GIVEN PASSAGE ::
= = = =
Look online or on social media and you’ll find countless stories of people who claim they “reversed” diabetes by eating a certain food or trying a quick fix that let them stop taking medication. But is diabetes reversible or are these stories too good to be true?
The answer is more nuanced. For starters, the phrase “diabetes reversal” suggests you can stop having the condition, says obesity specialist and endocrinologist Dr Leon I. Igel. “‘Diabetes reversal’ does not consider the chronic and often progressive nature of diabetes,” he says. The word "reversal" implies you can return to life before diagnosis, which isn’t the case. You’ll need to maintain any lifestyle changes that helped improve your numbers.
So if reversal isn’t quite right, what is? Clinical guidelines consider some types of diabetes to be in “remission” when a person maintains normal blood glucose levels for at least three months without taking diabetes medication.
So will a diabetes diagnosis stick for life or can you bring it into remission? Below, endocrinologists explain which kinds of diabetes can enter remission, plus practical steps to reach remission or manage your condition effectively.
Can prediabetes go into remission?
Yes—often.
People with prediabetes tend to have impaired insulin release and insulin resistance, explains endocrinologist Dr Priya Jaisinghani. These changes push blood glucose higher and can progress to type 2 diabetes, so remission means improving both.
How to achieve remission:
Choosing a nutritious eating pattern and moving more can lead to weight loss, which helps reduce insulin resistance. People living with obesity often have higher levels of inflammation that contribute to insulin resistance and “these lifestyle changes may decrease certain inflammatory markers,” says Dr Jaisinghani.
In some cases a clinician may prescribe metformin, a medicine that lowers blood glucose by reducing glucose production and improving insulin sensitivity. While taking medication means you’re not technically “in remission,” it can be a useful way to stop prediabetes progressing to type 2. If medication helps stabilise your numbers while you lose weight, you may later be able to stop it and meet the definition of remission.
Can type 1 diabetes go into remission?
Unfortunately, no.
Type 1 diabetes is an autoimmune condition. While a few people experience short-term remission after a pancreas transplant, the vast majority won’t. In type 1, the immune system destroys the insulin-producing cells of the pancreas. Because the root cause is the body’s inability to make insulin, says Dr Igel, treatment focuses on lifelong management rather than “getting rid of it.”
How to manage it:
Dr Igel recommends working with an endocrinologist to learn carbohydrate counting, check blood glucose, prescribe and administer insulin and recognise and treat hypoglycaemia. With support and good information, you can live a long healthy life with type 1 diabetes.
= = = =
STORED DATA ::
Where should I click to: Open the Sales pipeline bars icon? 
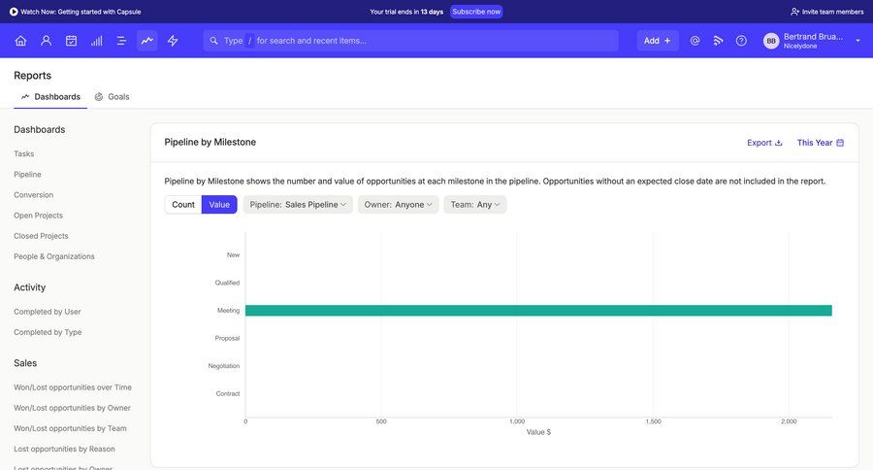(x=96, y=41)
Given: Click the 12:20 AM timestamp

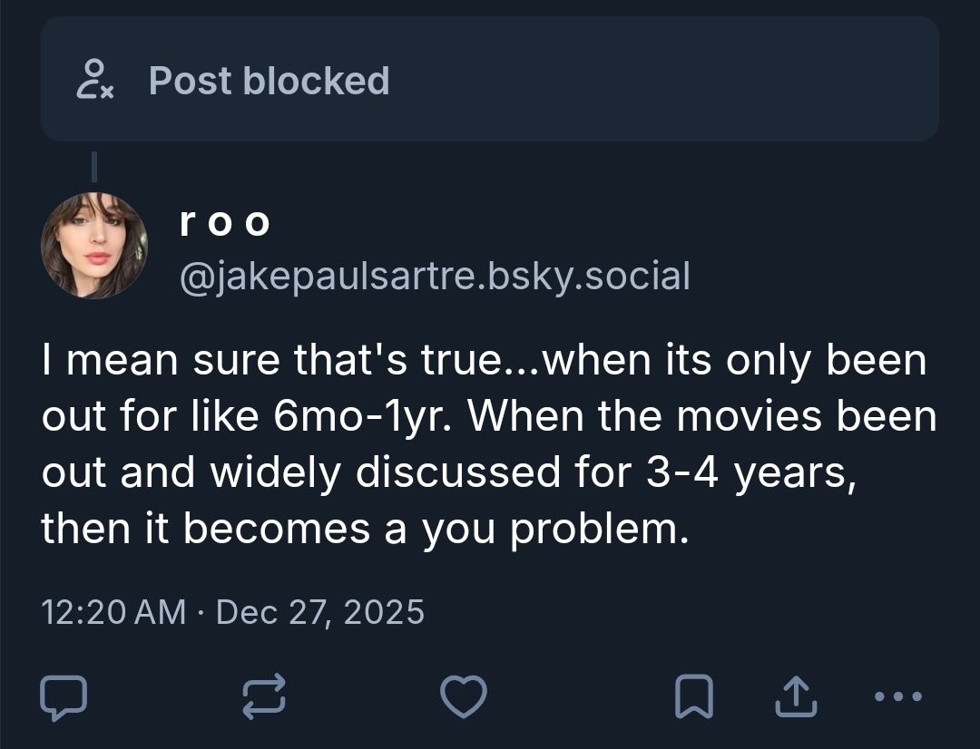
= = = =
INSTRUCTIONS FOR THE TASK ::
Pick up the article on diabetes remission right after its last sentence and keep writing it.

EXERCISE RESULT ::
Although there’s no cure, Dr Jaisinghani notes there is hope in emerging therapies. There is a recently approved cell therapy uses donor islet cells to restore some insulin production in people with type 1 diabetes who frequently have severe hypoglycaemia. Some recipients can reduce or even stop injected insulin, although ongoing immunosuppression is required to keep the transplanted cells alive. In parallel, a separate stem-cell–derived islet therapy has shown promising early results and is moving into phase 3 clinical trials. More research will clarify who benefits most and how safe these options are long term.
Can type 2 diabetes go into remission?
Yes, sometimes.
Medicine, lifestyle changes and surgery can return glucose levels to normal or near-normal in some people with type 2 diabetes. If someone maintains those levels for three months after stopping medication, their diabetes is considered in remission, says Dr Jaisinghani. It isn’t always possible and it isn’t easy.
How to work towards remission:
Taking medicines such as metformin can improve blood glucose and some treatments also make weight loss easier, which helps reduce insulin resistance, says Dr Igel.
Another increasingly used option is the class of medicines called GLP-1 receptor agonists. These weekly injections stimulate insulin release when glucose is high and slow gastric emptying so you feel fuller sooner and for longer. That combination improves glucose control and can support weight loss.
Weight loss itself can lessen insulin resistance, says Dr Jaisinghani. For people living with obesity, bariatric surgery has been shown to improve insulin sensitivity and some insulin-producing cell function. As with prediabetes, a nutritious eating pattern and regular exercise support weight loss, which in turn can decrease insulin resistance.
Even if you don’t reach remission, the steps you take to manage type 2 diabetes can help you live longer and feel better day to day.